TEXT BLOCK Start Marker

Words: Nadia Krige Source: www.news.uct.ac.za
Images: Je’nine May, Face Lab / Liverpool John Moores University, Supported by National Geographic Society
The moment arrived in late 2018 when Dr Victoria Gibbon, senior lecturer in biological anthropology and the curator of the University of Cape Town’s (UCT) skeletal collection, approached Smith about the possibility of creating facial reconstructions for eight individuals whose remains had been unethically obtained by the university between 1925 and 1931.
Smith was to become part of a multidisciplinary team of academics who would be contributing to what has come to be known as the Sutherland project, a historically significant process of restitution and reburial initiated by UCT.
Gibbon had come upon the eight skeletons – along with three others – while conducting an archival audit of the Faculty of Health Sciencesʼ skeletal collection in 2017.
Since nine of the 11 skeletons were San and Khoe people who had come from Sutherland in the Northern Cape, where they had worked as farm labourers, the university decided to start the restitution process there.
Gibbon visited the Sutherland community to receive input from the Sutherland Abraham and Stuurman families, who had been identified as descendants of at least two of the individuals in question.
The families not only agreed to further research being conducted into the
lives and deaths of their ancestors, they also made a specific request for facial reconstructions of the deceased.

TEXT BLOCK End Marker
DATASET ENTRIES Start Marker

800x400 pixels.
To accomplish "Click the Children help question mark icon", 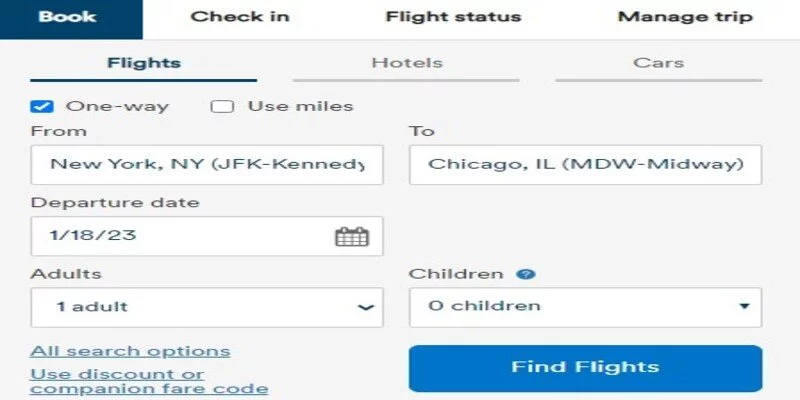I will click(x=526, y=274).

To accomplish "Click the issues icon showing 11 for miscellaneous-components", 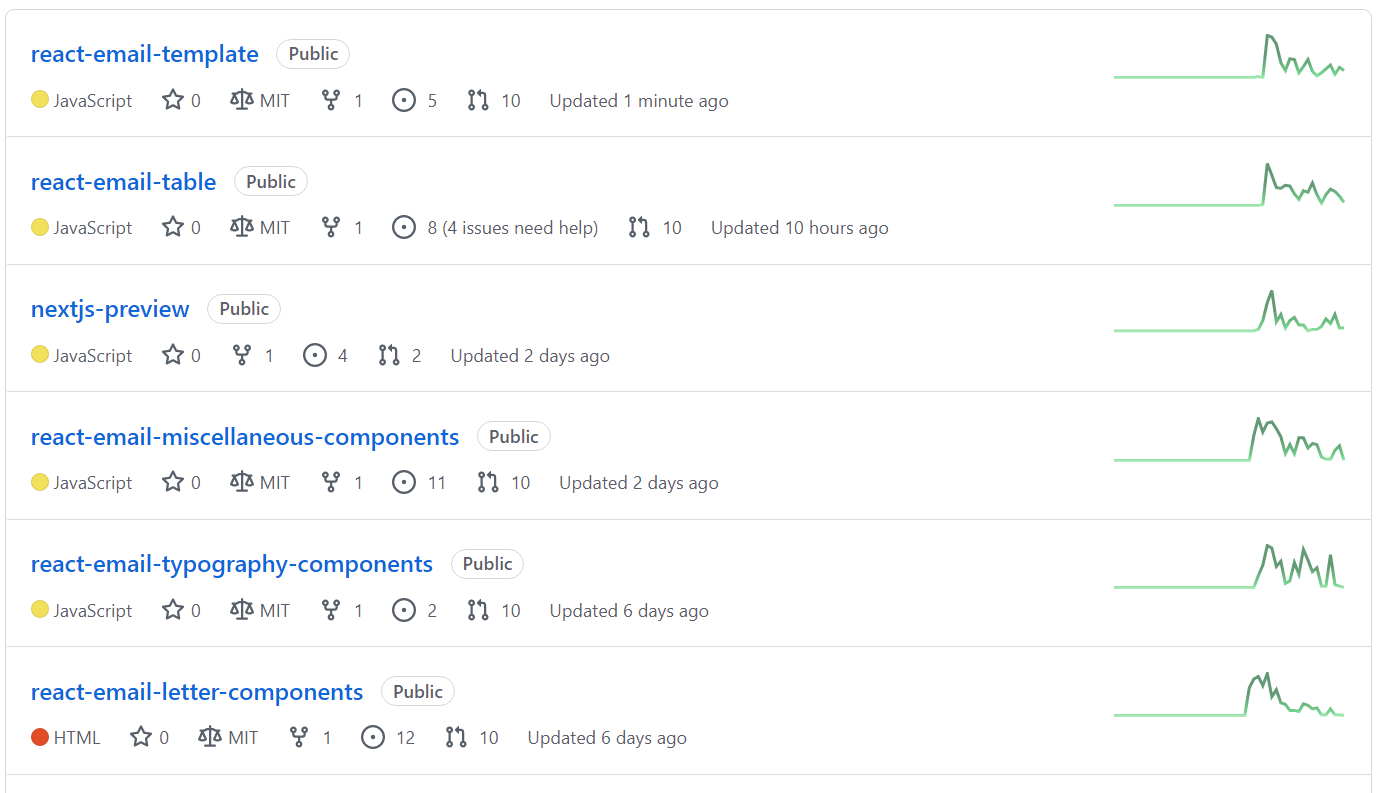I will pos(404,483).
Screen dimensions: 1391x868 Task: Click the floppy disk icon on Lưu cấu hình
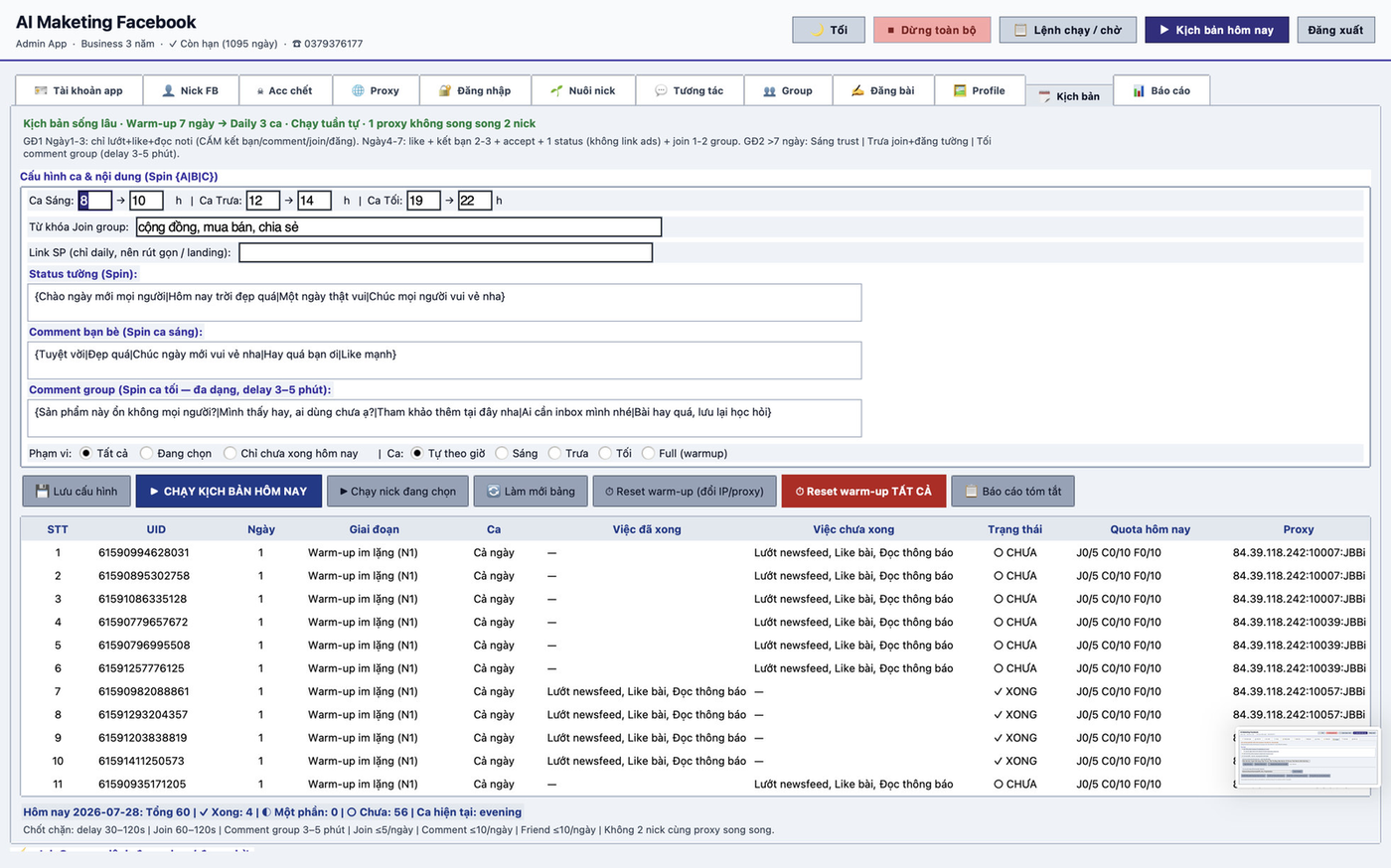point(42,491)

DATASET ENTRIES End Marker

(COMPLETE THE FOLLOWING)
1. According to the text on the Sutherland project, what was Gibbon doing when she came upon the eight skeletons?
2. For each statement, decide whether the text on the Sutherland project supports it. (a) The university obtained the remains between 1925 and 1931. (b) All 11 skeletons were San and Khoe people from Sutherland. (c) The descendant families asked for facial reconstructions of the deceased.

(EXERCISE RESPONSES)
1. She was conducting an archival audit of the Faculty of Health Sciences' skeletal collection in 2017.

2.
(a) Yes: "unethically obtained by the university between 1925 and 1931"
(b) No: "nine of the 11 skeletons were San and Khoe people who had come from Sutherland"
(c) Yes: "they also made a specific request for facial reconstructions of the deceased"